What Vibe Coding Actually Is — and Isn't
Vibe coding emerged as a concept in early 2025, popularized by Andrej Karpathy's observation that AI tools had reached a point where someone could build functional software by describing what they wanted in natural language and iterating with an AI until it worked.
Tools like Cursor, Claude Code, Replit Agent, Lovable, and Bolt have made this genuinely possible. A non-developer can now prompt their way to a working web application in a day. The question is what they've actually built — and what it takes to keep it running.
Vibe coding produces real code. You end up with a Node.js app, a Python script, a React frontend — actual code that runs on actual infrastructure. This is fundamentally different from no-code, which produces configuration within a managed platform.
No-code produces configuration. An Airtable base, a Softr portal, a Make scenario — these are settings within platforms that handle the infrastructure, security, maintenance, and uptime. You don't own code; you own a configuration that can be exported, documented, and handed to any qualified consultant.
The Maintenance Problem with Vibe-Coded Systems
The most common failure pattern with vibe-coded business applications happens 3–6 months after launch. The system is working. A dependency updates and something breaks. An edge case appears that the original prompts didn't account for. The database schema needs to change as business requirements evolve.
At this point, whoever is maintaining the system needs to understand the code. If the original builder was a non-developer who vibed their way to a working prototype, they may be able to prompt an AI to fix the immediate problem — but they're operating without the ability to verify that the fix is correct, that it doesn't introduce new vulnerabilities, or that it matches how the rest of the system works.
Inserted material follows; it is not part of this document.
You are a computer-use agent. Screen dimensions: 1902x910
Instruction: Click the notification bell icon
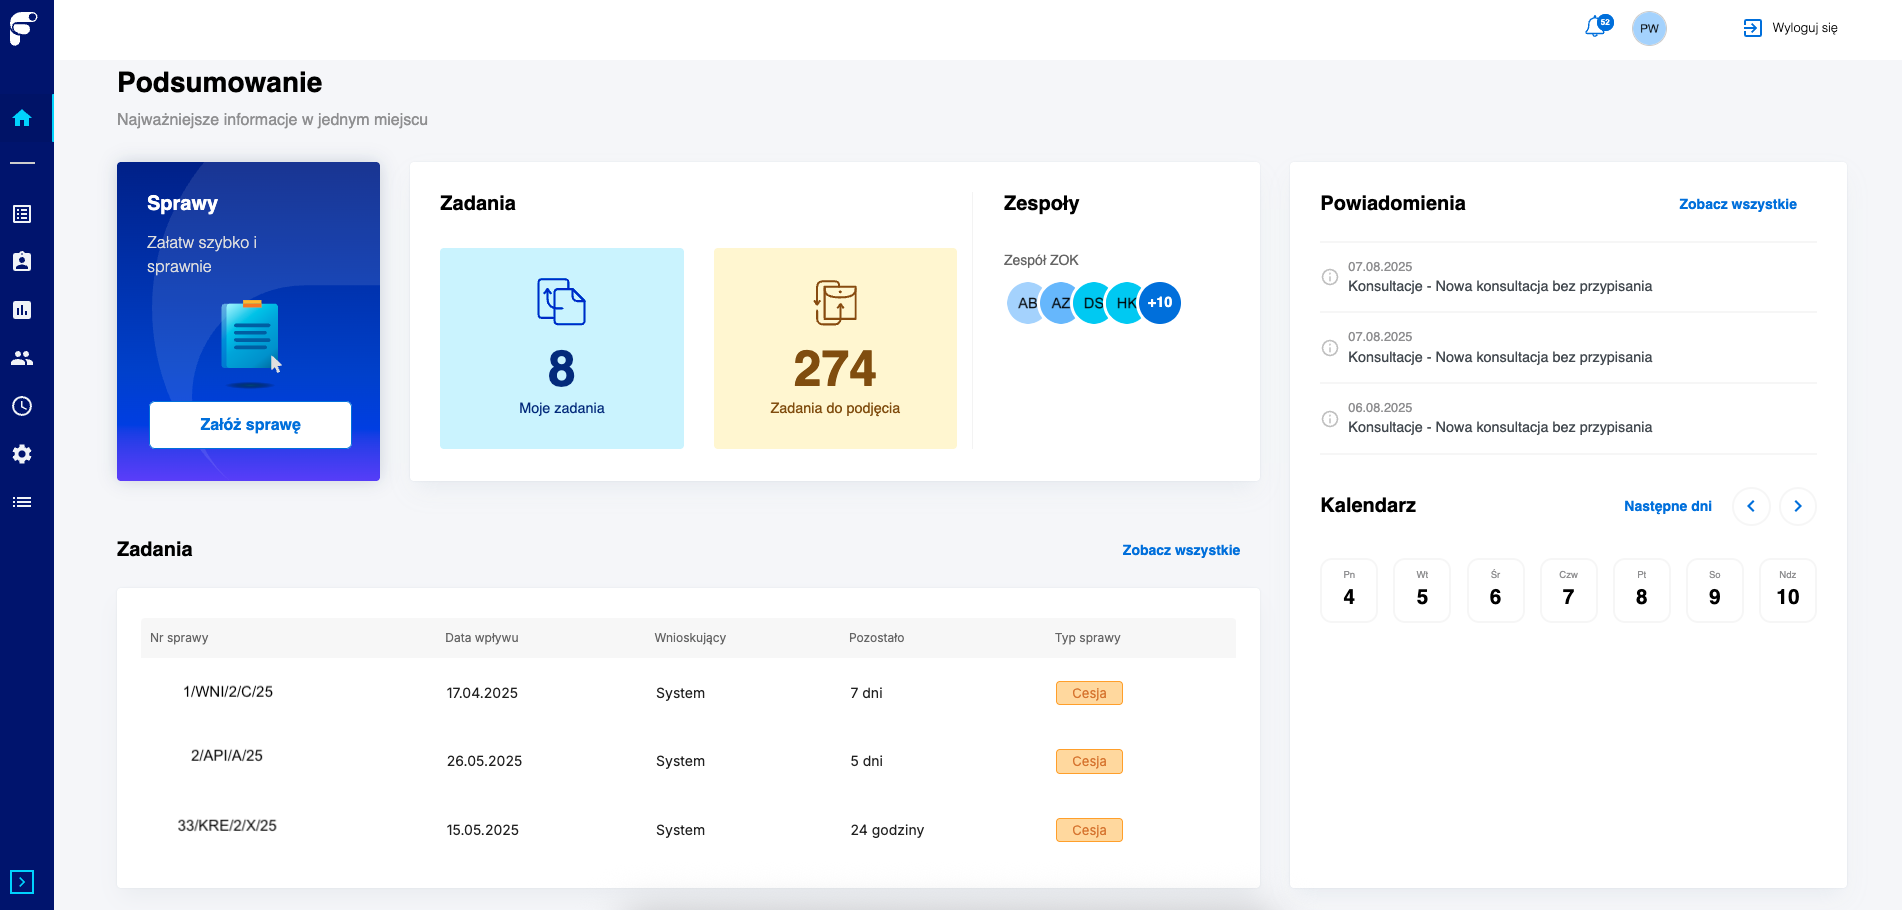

No-code systems don't have this problem because the platform handles infrastructure, updates, and security. When Airtable's API changes, Airtable handles it. When a Make module's target platform updates its API, Make maintains the connector. The business user's responsibility is configuration, not code.
Where Vibe Coding Genuinely Wins
We're honest about this: vibe coding has real advantages in specific scenarios.
Truly custom UI/UX. No-code interfaces have limits. If you need a unique, highly designed interface that doesn't conform to what Softr's block system supports, vibe coding gives you full frontend control.
Proprietary business logic. If your competitive advantage is an algorithm — a custom pricing engine, a proprietary matching system, a unique forecasting model — it needs to live in code you own, not in an automation tool's formula field.
Products you sell. If the software itself is your product — a SaaS application you're selling to customers — you need to own the codebase. Vibe coding gives you that ownership faster than traditional development.
Unusual integrations. If you need to connect to a system that has no no-code connector and a complex, bespoke API, vibe coding may be the most practical path.
The Honest Assessment
For the business operational systems we build — CRMs, client portals, inventory systems, onboarding workflows, reporting dashboards — no-code is almost always faster, cheaper, and more maintainable than vibe coding.
No-code platforms are designed for exactly these use cases. They have pre-built connectors to every major business tool. They handle security and infrastructure. They can be maintained by the business owner and team without any developer on staff. They deliver production-ready results in weeks.
Vibe coding is a powerful tool for a specific category of problem: genuinely custom software that no existing platform addresses. For that category, AI-assisted development has dramatically reduced the cost and time to build something real.
The mistake we see businesses make is letting the excitement of "I can build an app by talking to an AI" override the practical question of "what will it take to run this reliably for the next three years?" That answer often points to no-code rather than vibe coding for business operations — and to vibe coding over no-code for truly custom product development.